In a survey of FTSE 350 companies, 72% of respondents are expecting economic conditions to deteriorate, with confidence in the UK economy at its lowest since 2012.

The biannual FT-ICA Boardroom Bellwether survey, which canvasses the views of the FTSE 350 on the external environment as well as key governance issues such as board diversity, regulation, risk and compliance, found Boards are particularly gloomy about UK economic prospects for the next year with just 8% predicting an improvement – down from 13% in May 2016, 40% in December 2015 and 74% in July 2015.

Those anticipating a decline have tripled from 24% in May to 72% in December, a major leap from just 11% in December 2015.

Only 16% of respondents anticipate an improvement in global economic conditions in the next year, unchanged from May 2016, but down from 28% in December 2015, 33% in December 2014 and substantially down against the 57% of July 2015.

More than half (59%) of respondents rate Brexit as potentially damaging to their business. Despite this, only 1% of respondents are considering moving their head office from the UK to somewhere in the EU, whilst 92% are not, and less than half (43%) see Brexit as a principal risk.

Peter Swabey, policy and research director at ICSA: The Governance Institute said: "Now that Brexit is a reality, we are seeing a return to caution. The FTSE 250 are marginally more positive about Brexit than the FTSE 100, with 13% of FTSE 250 respondents viewing Brexit as positive compared to 3% of the FTSE 100.

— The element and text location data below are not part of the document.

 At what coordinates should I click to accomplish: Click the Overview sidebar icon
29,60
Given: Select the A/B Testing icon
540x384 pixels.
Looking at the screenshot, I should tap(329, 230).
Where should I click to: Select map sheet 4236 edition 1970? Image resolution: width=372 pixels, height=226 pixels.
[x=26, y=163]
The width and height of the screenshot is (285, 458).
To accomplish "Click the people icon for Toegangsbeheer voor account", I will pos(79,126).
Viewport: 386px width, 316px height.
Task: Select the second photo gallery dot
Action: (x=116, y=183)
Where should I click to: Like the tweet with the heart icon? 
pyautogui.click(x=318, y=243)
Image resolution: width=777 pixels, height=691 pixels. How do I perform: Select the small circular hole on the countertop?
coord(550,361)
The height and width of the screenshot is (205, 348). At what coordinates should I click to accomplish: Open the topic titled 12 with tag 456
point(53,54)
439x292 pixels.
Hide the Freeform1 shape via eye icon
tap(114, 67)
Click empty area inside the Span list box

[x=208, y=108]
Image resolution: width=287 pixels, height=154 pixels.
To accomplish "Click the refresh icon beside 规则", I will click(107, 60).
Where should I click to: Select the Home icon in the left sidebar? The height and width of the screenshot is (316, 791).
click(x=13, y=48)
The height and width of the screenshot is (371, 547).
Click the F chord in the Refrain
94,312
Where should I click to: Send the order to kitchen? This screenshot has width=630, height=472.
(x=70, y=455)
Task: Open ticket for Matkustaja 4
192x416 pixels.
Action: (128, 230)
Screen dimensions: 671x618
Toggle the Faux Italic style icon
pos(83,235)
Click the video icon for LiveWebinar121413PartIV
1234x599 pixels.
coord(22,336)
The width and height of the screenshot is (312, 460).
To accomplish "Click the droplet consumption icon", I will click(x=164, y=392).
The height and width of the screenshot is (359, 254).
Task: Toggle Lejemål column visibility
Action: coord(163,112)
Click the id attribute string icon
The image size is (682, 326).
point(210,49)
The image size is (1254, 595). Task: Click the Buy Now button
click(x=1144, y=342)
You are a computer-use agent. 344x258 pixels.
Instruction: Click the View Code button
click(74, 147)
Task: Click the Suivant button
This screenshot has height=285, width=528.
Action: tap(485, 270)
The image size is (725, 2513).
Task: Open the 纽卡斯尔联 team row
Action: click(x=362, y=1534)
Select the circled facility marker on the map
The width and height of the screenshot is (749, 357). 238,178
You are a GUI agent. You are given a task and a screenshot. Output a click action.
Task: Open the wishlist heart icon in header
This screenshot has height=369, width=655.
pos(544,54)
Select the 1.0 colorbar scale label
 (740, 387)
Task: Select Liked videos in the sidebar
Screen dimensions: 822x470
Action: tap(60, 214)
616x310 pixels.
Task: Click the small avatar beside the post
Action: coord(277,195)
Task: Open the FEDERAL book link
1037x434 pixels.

"This makes sense as the FTSE 100 is more geared towards international trade where Brexit will likely have a greater impact, but it remains to be seen how sentiment will change across the board the closer we get to triggering Article 50."

The survey also revealed the number of companies rating their boards as ethnically diverse has dropped to 22% from 25% in December 2015 and 34% in May 2016.

Mr. Swabey added: "We expect ethnic diversity to receive greater attention now that Sir John Parker’s report has been published for consultation. There is much more that needs to be done to encourage wider ethnic and cultural diversity so that UK companies can become more open, inclusive and representative."

Board composition

The survey also found just 52% of respondents feel their company’s executive pipeline is sufficient to provide a sustainable pool of talented and diverse board members, down from 56% in May.

According to David Isaac, Chair of the Equality and Human Rights Commission, building board skills is vital to ensure diverse talent is developed to take on board roles, particularly if process towards equality is slow.

He added: "It is disappointing that many companies believe their talent pipelines aren’t improving. This should be a wake-up call to all businesses to nurture and develop new talent. Unless they do so we will never deliver on our collective ambition to make our boards diverse."

Sixty three per cent report that their boards are diverse in terms of gender, down slightly from 67% in May 2016, 68% in December 2015 and 69% in December 2014. Nearly a third (28%) of FTSE 350 respondents have achieved less than 20% representation on boards, with 40% of FTSE 250 companies admitting to being below 20%.

The lack of progress is connected to the effectiveness of the female executive pipeline. The Hampton/Alexander Review, which calls for the number of women executive committee members to increase to one-third by 2020, reinforces this.

Rowena Ironside, Chair, Women on Boards UK Ltd said: "The challenge laid down by the Hampton/Alexander Review, to set targets for better gender balance in senior executive teams, is a welcome next step after the success of the Lord Davies Review targets.

"Improving gender balance in the executive pipeline will be a more difficult endeavour with a longer time horizon than adding more female non-executive directors to boards. However, this focus on the talent within organisations will reinforce the progress made in the boardroom, by forcing boards to understand and address the organisational barriers and stereotypes that continue to limit women’s promotion opportunities.

Concerns for cyber security

Additionally, the report highlighted cyber risk as a primary concern, with 80% of respondents rating the risk as increasing, followed by social media risk (52%) and reputational risk (51%). Political risk, which could have included Brexit, was rated joint lowest with legal risk at 41%.

The Institute of Risk Management (IRM) expects the importance of Enterprise Risk Management to continue to grow rapidly in the years to come.

Ian Livsey, Chief Executive, IRM said: "Organisations will increasingly look to their risk professionals to lead, coach and advise on risk at a strategic level, with a greater focus on the macro risk and unknowns, and on ensuring a healthy risk culture and behaviours, and less on the micro-risks and internal processes."